• _EXERCISE_:
Search the records for "DIÓCESIS". Copy every line where it appears.
════════
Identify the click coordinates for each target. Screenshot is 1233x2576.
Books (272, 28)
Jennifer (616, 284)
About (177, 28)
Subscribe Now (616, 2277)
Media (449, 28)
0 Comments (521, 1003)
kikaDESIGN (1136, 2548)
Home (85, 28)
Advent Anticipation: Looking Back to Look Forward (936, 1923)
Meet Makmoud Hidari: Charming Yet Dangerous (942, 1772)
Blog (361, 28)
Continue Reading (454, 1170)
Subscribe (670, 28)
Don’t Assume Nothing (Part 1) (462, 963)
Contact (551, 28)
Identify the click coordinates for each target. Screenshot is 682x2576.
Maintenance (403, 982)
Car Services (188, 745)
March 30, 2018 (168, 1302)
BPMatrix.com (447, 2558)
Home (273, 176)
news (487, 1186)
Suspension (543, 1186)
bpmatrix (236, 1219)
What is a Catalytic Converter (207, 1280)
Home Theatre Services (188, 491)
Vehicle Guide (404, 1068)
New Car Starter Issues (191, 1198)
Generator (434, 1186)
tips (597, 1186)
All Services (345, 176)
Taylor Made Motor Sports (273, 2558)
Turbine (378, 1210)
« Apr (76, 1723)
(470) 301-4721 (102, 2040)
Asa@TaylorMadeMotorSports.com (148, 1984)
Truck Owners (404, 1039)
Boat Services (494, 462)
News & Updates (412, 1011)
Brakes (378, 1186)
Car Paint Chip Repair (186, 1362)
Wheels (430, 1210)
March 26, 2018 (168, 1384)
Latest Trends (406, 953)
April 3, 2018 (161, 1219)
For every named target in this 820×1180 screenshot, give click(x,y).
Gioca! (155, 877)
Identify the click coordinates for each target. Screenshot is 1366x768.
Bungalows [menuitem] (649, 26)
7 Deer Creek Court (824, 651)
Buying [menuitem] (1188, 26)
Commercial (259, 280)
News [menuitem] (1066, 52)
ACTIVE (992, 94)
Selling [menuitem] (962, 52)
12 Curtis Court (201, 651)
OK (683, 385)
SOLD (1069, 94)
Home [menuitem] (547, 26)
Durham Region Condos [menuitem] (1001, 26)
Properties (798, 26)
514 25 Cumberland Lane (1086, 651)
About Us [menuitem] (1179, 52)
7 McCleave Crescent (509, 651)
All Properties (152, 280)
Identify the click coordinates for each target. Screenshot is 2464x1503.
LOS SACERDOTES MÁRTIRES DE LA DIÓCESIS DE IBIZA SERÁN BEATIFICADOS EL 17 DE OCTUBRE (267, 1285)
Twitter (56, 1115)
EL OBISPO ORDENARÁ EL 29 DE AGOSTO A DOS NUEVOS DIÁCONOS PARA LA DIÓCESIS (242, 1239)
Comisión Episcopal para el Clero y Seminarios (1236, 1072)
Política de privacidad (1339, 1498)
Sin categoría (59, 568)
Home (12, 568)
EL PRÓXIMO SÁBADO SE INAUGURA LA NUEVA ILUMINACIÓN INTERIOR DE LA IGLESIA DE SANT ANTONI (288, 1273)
════════
• _EXERCISE ANSWER_:
LOS SACERDOTES MÁRTIRES DE LA DIÓCESIS DE IBIZA SERÁN BEATIFICADOS EL 17 DE OCTUBRE (267, 1285)
EL OBISPO ORDENARÁ EL 29 DE AGOSTO A DOS NUEVOS DIÁCONOS PARA LA DIÓCESIS (242, 1239)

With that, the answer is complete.